À l’approche des “midterms” de novembre 2026, où la totalité de la Chambre des Représentants et un tiers du Sénat seront renouvelés, une armada de jeunes candidats motivés se présentent aux primaires dans l’espoir de remplacer des élus jugés trop mous ou complaisants envers Donald Trump en raison de leur âge avancé et de mauvaises habitudes prises dans le confort de Washington. Saikat Chakrabarti incarne le mouvement. À 39 ans, l’ancien chef de campagne d’Alexandria Ocasio-Cortez défie la matriarche Nancy Pelosi, 85 ans, sur ses terres à San Francisco.

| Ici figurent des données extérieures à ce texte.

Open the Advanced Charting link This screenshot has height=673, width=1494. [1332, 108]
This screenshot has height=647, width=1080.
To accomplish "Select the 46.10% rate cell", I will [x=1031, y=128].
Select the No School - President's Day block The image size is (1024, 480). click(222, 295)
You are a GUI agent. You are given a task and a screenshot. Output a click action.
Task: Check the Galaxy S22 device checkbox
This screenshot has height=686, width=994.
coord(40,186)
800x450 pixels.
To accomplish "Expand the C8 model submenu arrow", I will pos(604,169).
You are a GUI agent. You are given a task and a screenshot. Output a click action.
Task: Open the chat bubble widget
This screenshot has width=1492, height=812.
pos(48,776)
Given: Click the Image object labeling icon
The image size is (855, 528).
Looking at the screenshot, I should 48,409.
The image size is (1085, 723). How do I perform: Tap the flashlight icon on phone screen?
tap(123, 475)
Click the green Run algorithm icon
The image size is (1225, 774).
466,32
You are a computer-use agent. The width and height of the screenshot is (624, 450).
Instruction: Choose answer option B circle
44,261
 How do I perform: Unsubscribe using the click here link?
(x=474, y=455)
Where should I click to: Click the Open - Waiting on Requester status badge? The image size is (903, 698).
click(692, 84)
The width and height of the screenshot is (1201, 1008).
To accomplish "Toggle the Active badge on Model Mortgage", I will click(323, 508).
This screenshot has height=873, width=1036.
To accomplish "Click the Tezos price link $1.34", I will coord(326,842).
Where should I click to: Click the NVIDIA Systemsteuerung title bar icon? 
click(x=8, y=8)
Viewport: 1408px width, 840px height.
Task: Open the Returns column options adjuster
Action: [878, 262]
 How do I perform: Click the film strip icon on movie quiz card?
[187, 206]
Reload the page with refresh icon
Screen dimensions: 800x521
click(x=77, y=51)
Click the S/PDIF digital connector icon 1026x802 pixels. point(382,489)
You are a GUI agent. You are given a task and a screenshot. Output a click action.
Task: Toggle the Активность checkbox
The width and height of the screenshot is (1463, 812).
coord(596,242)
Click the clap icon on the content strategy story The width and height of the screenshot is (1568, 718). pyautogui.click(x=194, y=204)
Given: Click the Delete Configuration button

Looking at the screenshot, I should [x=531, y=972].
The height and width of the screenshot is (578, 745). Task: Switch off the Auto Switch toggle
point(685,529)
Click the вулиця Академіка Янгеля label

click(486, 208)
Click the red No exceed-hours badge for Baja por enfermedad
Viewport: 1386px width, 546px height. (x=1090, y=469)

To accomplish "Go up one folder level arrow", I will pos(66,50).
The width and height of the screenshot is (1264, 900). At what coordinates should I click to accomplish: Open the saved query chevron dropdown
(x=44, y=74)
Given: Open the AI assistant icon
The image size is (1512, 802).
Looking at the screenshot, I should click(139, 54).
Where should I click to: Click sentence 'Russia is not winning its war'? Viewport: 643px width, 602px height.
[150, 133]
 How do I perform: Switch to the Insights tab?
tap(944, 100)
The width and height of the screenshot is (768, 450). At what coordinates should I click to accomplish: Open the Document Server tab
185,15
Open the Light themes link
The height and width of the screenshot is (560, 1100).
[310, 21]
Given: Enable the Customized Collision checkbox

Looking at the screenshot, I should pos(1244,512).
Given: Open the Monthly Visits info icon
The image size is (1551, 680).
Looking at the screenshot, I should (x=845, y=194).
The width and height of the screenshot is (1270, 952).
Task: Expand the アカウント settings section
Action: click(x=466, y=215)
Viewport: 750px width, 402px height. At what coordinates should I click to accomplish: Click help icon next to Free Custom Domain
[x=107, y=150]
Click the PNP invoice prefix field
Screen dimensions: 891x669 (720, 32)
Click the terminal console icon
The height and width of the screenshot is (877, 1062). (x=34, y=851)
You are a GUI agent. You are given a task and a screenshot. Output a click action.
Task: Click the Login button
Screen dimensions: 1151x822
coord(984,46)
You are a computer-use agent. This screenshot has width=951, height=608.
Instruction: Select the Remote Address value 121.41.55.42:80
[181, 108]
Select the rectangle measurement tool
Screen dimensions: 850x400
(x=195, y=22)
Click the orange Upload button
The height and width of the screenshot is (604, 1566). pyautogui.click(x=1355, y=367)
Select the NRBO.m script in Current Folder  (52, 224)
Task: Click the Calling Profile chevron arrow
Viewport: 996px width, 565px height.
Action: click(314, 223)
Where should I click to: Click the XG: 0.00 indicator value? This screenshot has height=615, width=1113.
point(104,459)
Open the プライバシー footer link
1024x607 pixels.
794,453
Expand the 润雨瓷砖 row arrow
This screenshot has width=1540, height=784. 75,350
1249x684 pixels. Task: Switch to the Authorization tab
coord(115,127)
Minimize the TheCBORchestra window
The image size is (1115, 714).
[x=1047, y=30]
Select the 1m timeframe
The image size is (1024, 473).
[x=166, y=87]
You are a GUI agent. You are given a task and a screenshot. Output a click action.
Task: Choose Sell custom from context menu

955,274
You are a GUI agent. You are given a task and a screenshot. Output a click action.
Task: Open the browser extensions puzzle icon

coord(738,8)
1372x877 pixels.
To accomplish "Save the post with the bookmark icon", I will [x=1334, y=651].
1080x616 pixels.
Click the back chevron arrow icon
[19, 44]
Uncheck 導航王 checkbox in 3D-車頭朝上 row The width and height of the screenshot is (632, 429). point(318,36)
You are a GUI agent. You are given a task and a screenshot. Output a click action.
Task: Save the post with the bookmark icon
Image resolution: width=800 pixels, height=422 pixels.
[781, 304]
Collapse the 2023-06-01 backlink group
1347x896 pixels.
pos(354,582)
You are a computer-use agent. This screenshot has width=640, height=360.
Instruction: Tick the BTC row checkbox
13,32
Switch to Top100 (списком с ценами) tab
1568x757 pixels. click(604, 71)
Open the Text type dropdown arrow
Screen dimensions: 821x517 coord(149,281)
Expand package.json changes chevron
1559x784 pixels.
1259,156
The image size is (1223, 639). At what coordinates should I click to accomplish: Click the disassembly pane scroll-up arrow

Elle représente sa circonscription depuis plus de trente ans.
Ce vent de fronde a créé une crise au sein du Comité national démocrate (DNC), la direction de la formation politique au niveau national, au moment où celle-ci cherche à rebondir après la défaite de novembre 2024. Vice-président du comité et militant anti-armes à feu de 25 ans, David Hogg a lancé une initiative pour soutenir les Démocrates qui voudraient se présenter aux primaires face à des élus considérés comme trop accommodants envers Donald Trump au moment où la démocratie brûle. Face au tollé, il a décidé de ne pas se représenter à son poste. Randi Weingarten, présidente de l’influent syndicat des enseignants ATF (American Federation of Teachers), qui faisait partie des soutiens de David Hogg, a quitté la direction du parti dans la foulée.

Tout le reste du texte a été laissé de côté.